Because you’ll never get your money back.
Unless the building is very energy efficient a new boiler will make little difference to your fuel bills. Even then, any energy savings would derive from the “fabric first” thermal efficiency of the building envelope rather than the boiler itself.
Example: according to some ‘energy efficiency’ site I would save £30 a year by up-grading from a ‘B’ rated to an ‘A’ rated boiler, spending something in the order of £2,500 in the process. And condensing boilers? Phah….they go wrong after a couple of years, often can’t be diagnosed/fixed without specialist equipment or even not at all and drip acid (from the condensate) into our drains. Friends in London had to pay £2,500 for a new boiler to replace their ‘old’ one (less than 5 years old) for this very reason—and that was after someone had charged them a whole days labour (at £50+/per) to conclude that he couldn’t find out what was wrong. (it almost certainly would have been some tiny cheap component, probably electrical)
I’ve just replaced my 40 year old Trianco oil boiler (which I haven’t touched in over 10 years—no service, nothing) as we’ve doubled the size of the house. I bought a 10 year old Grant MultiPass 90/110 for £104 off ebay. Its not a condensing boiler. Taking Charlie Mullen’s (of Pimlico Plumbing fame) advice I wouldn’t touch one with a barge pole. Interestingly, the highly regarded Grant MultiPass boilers achieve 80% efficiency (the threshold, I believe, for a ‘B’ rating) but they are not allowed to use the ‘B’ rating because it’s not a condensing boiler! What sort of bollocks is that?

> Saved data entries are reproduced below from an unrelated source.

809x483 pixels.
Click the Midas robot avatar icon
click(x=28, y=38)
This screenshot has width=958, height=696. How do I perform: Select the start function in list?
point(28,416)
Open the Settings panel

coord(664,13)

This whole government promoted boiler scrappage/replacement scheme is a giant con for the average householder, designed to allow the government to claim progress on reducing carbon emissions. For the average householder it is a gross malinvestment which probably cannot ever make a return in its own right, let alone once you factor in the opportunity cost of losing the potential investment returns of the £2,500/£3,000 you’ll have paid for the new unit.

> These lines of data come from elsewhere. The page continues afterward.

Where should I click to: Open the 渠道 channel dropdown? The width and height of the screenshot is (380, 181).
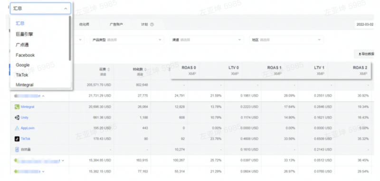pyautogui.click(x=207, y=40)
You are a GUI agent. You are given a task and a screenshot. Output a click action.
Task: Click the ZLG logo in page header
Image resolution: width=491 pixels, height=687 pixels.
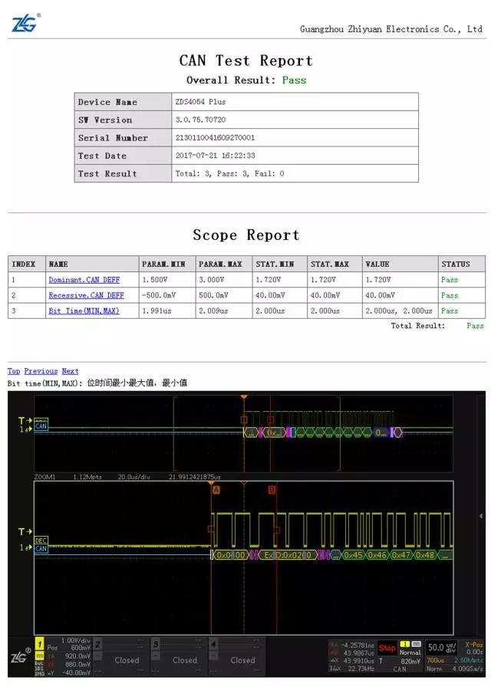click(25, 23)
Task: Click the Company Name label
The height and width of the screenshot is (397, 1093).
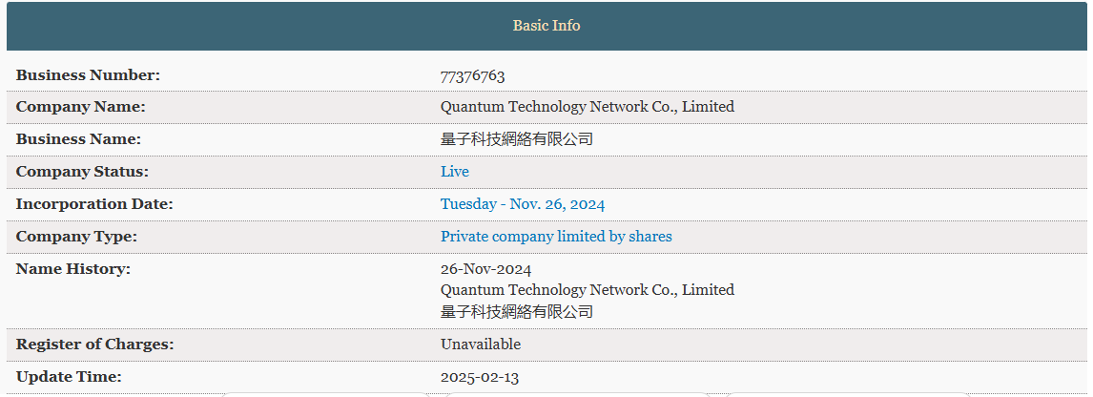Action: click(x=81, y=107)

The only way you’ll get any significant reduction in heating energy consumption is to prevent waste/losses in the first place. That’s why, as part of my re-furb’/extension I’ve spent £25k on seriously effective external wall insulation to take U Values down to less than half (lower is better) that currently required for new build under the Building Reg’s. On paper, at least, this should see my winter month’s oil bill go down from an eye watering circa £600 to a more reasonable £100 or so. I hope.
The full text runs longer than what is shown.